Anche Cna Parma, in particolare l’Unione Agroalimentare e i mestieri correlati, sostiene la candidatura della Cucina italiana a patrimonio immateriale dell’umanità Unesco promossa dal ministero dell’Agricoltura e della Sovranità alimentare e delle Foreste per valorizzare la qualità delle produzioni italiane, la tutela delle tradizioni culinarie e la diffusione di quelle pratiche conviviali che rendono unico il nostro paese. La votazione si terrà il prossimo 10 dicembre a Nuova Delhi.
“Non potevamo che raccogliere l’invito a promuovere la candidatura – commenta il presidente di Cna Parma Paolo Giuffredi – visto che nel panorama della cucina italiana Parma ricopre un ruolo di grande rilievo. Siamo già Città Creativa Unesco della Gastronomia; abbiamo prodotti tipici Dop e Igp riconosciuti, apprezzati ed esportati in tutto il mondo, il Parmigiano Reggiano e il Prosciutto di Parma solo per citarne un paio. Qui abbiamo la sede di Efsa – l’Autorità Europea per la sicurezza alimentare, e di Alma, il più autorevole centro per l’alta formazione in Cucina e nell’Ospitalità italiana a livello internazionale – aggiunge Giuffredi, che è anche nel Cda della scuola di Colorno -. Ogni anno Alma accoglie circa 900 di studenti provenienti in gran parte dall’estero, al suo attivo ha accordi con diversi paesi nel mondo, dalla Cina agli Stati Uniti fino al Canada e una collaborazione con The Food School, una scuola di cucina esclusiva a Bangkok, in Thailandia. Insomma, come sistema Parma stiamo già esportando nel mondo la tradizione della cucina italiana. Inoltre, non da meno, siamo emiliani: la cultura del cibo e della convivialità fa parte del nostro Dna.
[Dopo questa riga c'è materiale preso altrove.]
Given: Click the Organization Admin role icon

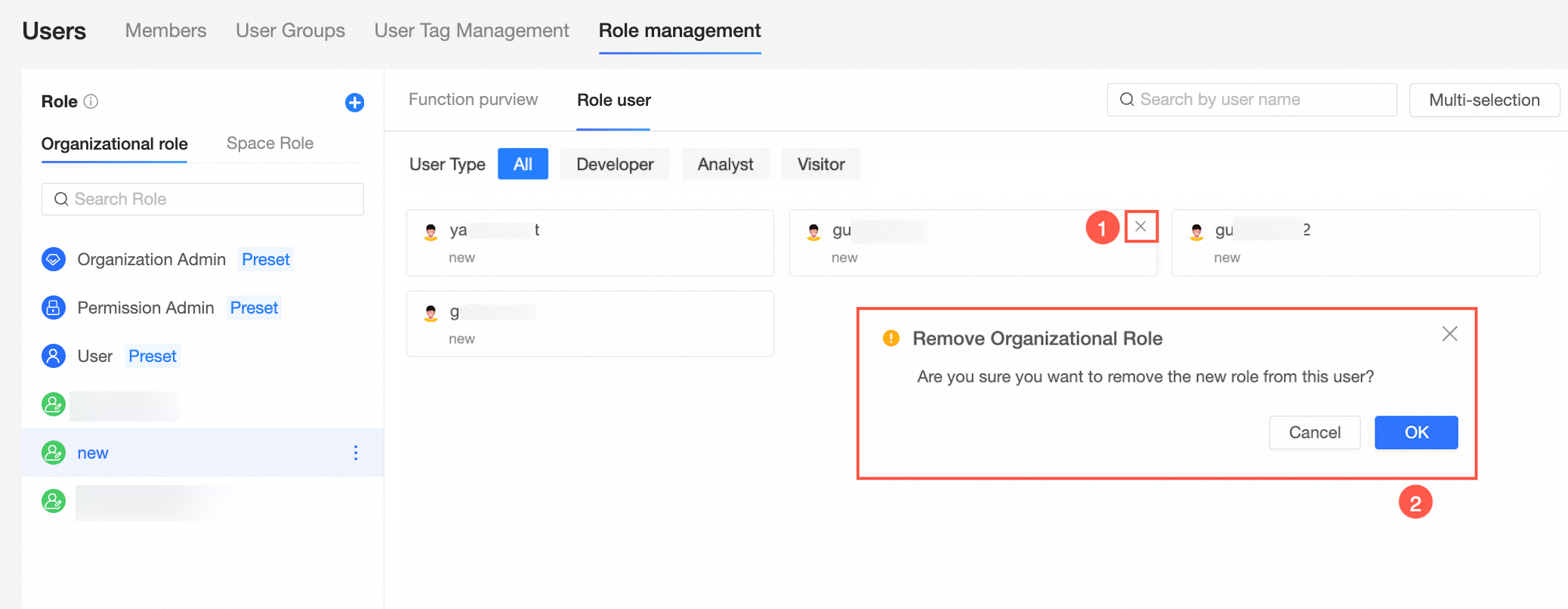Looking at the screenshot, I should coord(54,259).
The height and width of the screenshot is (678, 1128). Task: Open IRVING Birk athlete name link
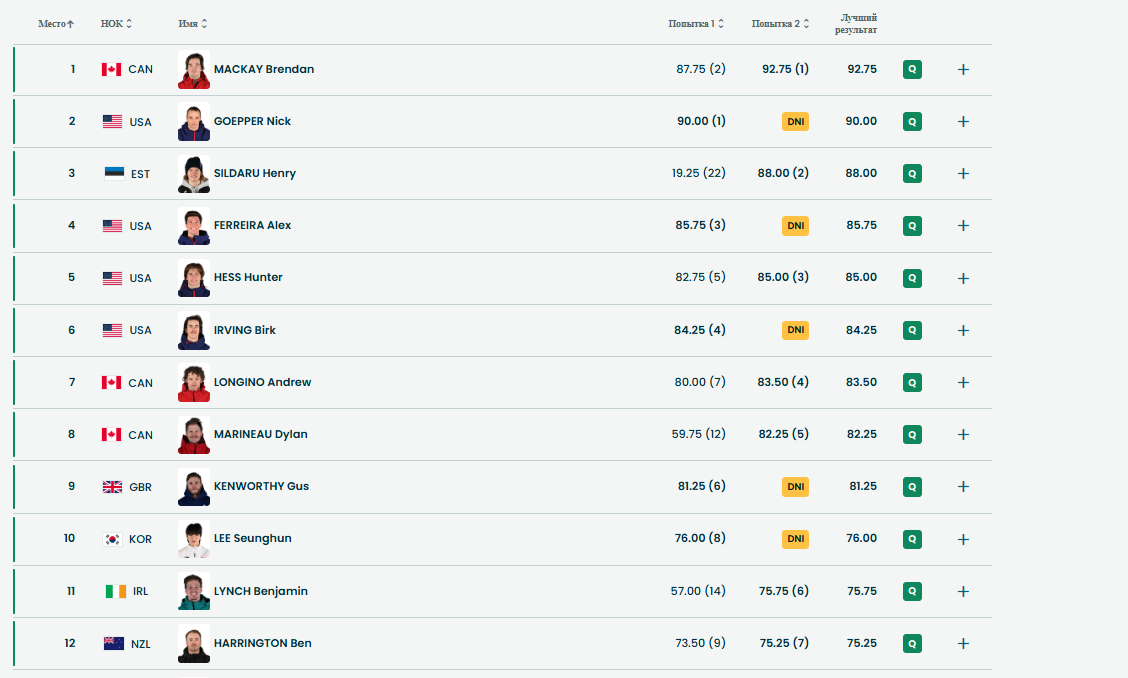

La vocazione alla valorizzazione delle nostre tradizioni gastronomiche, dei prodotti tipici, della cultura del cibo e dell’accoglienza insieme a un’attitudine ormai consolidata alle relazioni internazionali, proprio a partire dal cibo, ci chiamano quindi in causa direttamente”.
Sostenere la candidatura significa anche tutelare l’economia nazionale dall’italian sounding, il fenomeno che consiste nell’utilizzare parole, immagini o combinazioni cromatiche che richiamano l’Italia per promuovere prodotti che in realtà non sono Made in Italy. Un fenomeno che ogni anno sottrae al nostro Paese risorse pari a circa 120 milioni di euro.